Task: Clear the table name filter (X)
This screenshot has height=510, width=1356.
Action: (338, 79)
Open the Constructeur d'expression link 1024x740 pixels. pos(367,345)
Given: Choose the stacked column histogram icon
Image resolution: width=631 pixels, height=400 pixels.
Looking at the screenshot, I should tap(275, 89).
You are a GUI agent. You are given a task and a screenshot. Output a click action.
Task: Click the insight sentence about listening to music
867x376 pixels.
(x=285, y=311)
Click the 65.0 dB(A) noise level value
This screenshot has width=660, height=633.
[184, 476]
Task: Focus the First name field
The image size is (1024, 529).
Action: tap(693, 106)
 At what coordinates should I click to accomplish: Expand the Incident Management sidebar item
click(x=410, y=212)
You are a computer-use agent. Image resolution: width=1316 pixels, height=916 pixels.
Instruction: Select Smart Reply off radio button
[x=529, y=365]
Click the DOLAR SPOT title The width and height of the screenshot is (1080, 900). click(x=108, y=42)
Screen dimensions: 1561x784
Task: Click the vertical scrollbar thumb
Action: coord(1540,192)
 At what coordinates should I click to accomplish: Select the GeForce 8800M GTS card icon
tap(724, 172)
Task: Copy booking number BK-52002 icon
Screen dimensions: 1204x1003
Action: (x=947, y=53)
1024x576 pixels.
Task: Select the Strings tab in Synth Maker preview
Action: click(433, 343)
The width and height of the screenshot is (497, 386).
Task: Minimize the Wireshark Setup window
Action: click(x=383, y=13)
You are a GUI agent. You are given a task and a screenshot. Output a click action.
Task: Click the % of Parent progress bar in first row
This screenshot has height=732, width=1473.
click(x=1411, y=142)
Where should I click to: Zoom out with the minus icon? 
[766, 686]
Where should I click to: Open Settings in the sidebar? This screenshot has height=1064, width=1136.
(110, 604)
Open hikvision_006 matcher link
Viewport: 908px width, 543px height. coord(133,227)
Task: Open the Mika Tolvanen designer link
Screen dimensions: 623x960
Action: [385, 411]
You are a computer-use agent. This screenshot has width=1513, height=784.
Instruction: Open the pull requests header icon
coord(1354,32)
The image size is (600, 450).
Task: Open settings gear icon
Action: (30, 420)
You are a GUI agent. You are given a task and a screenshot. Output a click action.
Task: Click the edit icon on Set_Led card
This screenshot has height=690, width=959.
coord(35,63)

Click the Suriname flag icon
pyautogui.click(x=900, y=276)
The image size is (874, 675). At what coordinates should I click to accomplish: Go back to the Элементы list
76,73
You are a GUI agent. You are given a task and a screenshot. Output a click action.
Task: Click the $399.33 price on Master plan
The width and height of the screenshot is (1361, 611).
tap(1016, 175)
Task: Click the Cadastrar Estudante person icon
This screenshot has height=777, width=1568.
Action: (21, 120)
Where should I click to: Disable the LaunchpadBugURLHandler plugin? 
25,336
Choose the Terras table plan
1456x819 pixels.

= = =

Given exercise: Filter the records above and keep every line that contains the string "dimensions", copying each such line in full.

Solution to this task:
Screen dimensions: 1561x784
Screen dimensions: 1204x1003
Screen dimensions: 623x960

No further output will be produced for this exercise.